Neste momento, o setor já computa 11,2 mil demissões de funcionários desde junho de 2014. Além disso, 1.4 mil trabalhadores – a maioria da fabricante de tubos Vallourec-Sumitomo, em Minas, entraram em regime de “layoff” (suspensão temporária de contratos de trabalho). A Usiminas desativou dois de seus altos-fornos no início do mês.
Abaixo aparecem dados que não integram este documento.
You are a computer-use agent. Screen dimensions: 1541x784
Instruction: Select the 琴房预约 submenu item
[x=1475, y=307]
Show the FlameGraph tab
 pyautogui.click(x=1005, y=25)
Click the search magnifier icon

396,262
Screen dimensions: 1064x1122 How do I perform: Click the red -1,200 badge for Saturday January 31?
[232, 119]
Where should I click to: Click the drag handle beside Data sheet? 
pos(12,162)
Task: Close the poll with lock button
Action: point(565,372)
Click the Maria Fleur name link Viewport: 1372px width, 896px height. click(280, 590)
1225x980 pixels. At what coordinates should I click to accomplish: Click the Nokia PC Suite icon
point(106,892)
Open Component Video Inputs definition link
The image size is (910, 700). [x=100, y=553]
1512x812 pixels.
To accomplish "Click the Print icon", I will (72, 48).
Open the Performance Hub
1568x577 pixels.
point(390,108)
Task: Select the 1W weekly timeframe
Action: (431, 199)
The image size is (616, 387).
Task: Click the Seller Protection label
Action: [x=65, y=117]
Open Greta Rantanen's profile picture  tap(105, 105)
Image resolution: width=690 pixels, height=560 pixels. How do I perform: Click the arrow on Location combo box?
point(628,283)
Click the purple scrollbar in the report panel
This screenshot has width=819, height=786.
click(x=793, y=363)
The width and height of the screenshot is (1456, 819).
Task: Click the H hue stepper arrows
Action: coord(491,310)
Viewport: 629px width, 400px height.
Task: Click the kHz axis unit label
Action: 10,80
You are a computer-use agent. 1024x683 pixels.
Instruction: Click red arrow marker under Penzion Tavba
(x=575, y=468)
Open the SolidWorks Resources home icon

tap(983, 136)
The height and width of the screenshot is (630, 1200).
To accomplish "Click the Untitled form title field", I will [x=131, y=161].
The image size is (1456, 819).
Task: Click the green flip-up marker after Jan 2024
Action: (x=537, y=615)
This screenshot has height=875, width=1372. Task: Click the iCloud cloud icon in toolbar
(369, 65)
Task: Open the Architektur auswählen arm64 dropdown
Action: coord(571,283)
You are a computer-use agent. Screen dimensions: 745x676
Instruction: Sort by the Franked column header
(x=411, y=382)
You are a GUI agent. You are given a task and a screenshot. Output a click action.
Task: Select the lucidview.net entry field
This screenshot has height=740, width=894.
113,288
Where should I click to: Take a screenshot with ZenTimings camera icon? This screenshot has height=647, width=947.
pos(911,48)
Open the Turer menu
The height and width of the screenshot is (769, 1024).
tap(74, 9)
Outros 4 mil postos de trabalhos do setor é quase certo que serão cortados nos próximos meses se a situação de fraca demanda persistir. Essa é a projeção do Insituto Aço Brasil, que reúne as siderúrgicas locais, em levantamento inédito da situação operacional de cada uma das empresas no país. “No momento, temos 20 unidades de produção desativadas ou paralisadas, sendo dois alto-fornos, quatro aciarias e quatro laminadores”, afirmou Marco Polo de Melo Lopes, presidente executivo da entidade.